Referring to the posting of screenplays, Ms. Stanley said: "I wouldn't recommend it for anyone who's working under the system or even close to the outside.

The reason we do business this way is to protect our writers, to make sure that they get paid for what makes them special and unique, and that's their ideas."

Tom Edgar, Webmaster of the Zoetrope site, acknowledged that there was some risk of theft but said it was far outweighed by the benefits the site offered.

Writers who submit scripts to Zoetrope with ideas they think are easy to steal can list them on the site's "anti-rip-off registry." When the company makes films, it will search the registry for similar scripts.

Should it find any, Edgar said, Zoetrope will "attempt to come to an appropriate agreement" with the writer.

"You're not going to sell your screenplay if you're not going to get the word out there," said Gina VanName, the proprietor of writerswebsite.com.

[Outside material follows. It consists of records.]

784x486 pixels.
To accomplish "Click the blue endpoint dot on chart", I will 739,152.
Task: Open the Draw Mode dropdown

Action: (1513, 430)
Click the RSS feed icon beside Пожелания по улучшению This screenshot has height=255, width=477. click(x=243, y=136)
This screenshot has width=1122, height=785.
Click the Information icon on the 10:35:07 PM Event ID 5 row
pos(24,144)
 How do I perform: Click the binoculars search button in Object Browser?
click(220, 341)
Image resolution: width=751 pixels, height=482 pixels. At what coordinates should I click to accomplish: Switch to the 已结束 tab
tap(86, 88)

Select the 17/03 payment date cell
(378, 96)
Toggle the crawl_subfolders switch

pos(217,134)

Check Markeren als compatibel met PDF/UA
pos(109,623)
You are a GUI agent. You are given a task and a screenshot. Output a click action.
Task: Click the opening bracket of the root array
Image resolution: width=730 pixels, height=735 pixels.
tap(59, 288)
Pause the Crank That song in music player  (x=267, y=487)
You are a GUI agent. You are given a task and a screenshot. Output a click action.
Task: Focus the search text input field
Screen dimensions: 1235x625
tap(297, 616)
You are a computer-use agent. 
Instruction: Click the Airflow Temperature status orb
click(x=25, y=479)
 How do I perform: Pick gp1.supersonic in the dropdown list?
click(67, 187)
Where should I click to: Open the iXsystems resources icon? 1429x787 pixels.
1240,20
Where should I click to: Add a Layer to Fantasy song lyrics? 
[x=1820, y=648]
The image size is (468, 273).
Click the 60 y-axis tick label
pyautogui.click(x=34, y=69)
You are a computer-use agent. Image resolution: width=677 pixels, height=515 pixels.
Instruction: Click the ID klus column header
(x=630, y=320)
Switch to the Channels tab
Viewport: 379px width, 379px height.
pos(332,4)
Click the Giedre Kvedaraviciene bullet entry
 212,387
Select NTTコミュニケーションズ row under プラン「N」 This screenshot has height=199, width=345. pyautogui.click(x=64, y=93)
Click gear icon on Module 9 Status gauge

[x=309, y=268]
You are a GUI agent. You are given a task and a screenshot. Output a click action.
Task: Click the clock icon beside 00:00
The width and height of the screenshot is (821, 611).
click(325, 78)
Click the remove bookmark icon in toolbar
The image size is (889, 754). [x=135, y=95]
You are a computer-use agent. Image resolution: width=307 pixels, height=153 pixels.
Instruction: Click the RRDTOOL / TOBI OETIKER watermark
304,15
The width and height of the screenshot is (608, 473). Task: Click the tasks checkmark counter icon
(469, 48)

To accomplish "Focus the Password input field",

Ms. VanName, an aspiring screenwriter herself, routinely sends e-mail messages to agents, managers and producers with news from her Web site.

"If you're really paranoid about it, then don't put that particular screenplay up there," she advised.

For screenwriters who publish online, having their movies made is a gnat on the probability scale when compared with the chances of having them stolen.

But despite the slim odds, the Web gives them something they never had before: an audience.

"I've had hundreds of people read my script and share their responses with me," Chapman said.

"I have had a chance that almost every other aspiring screenwriter hasn't had."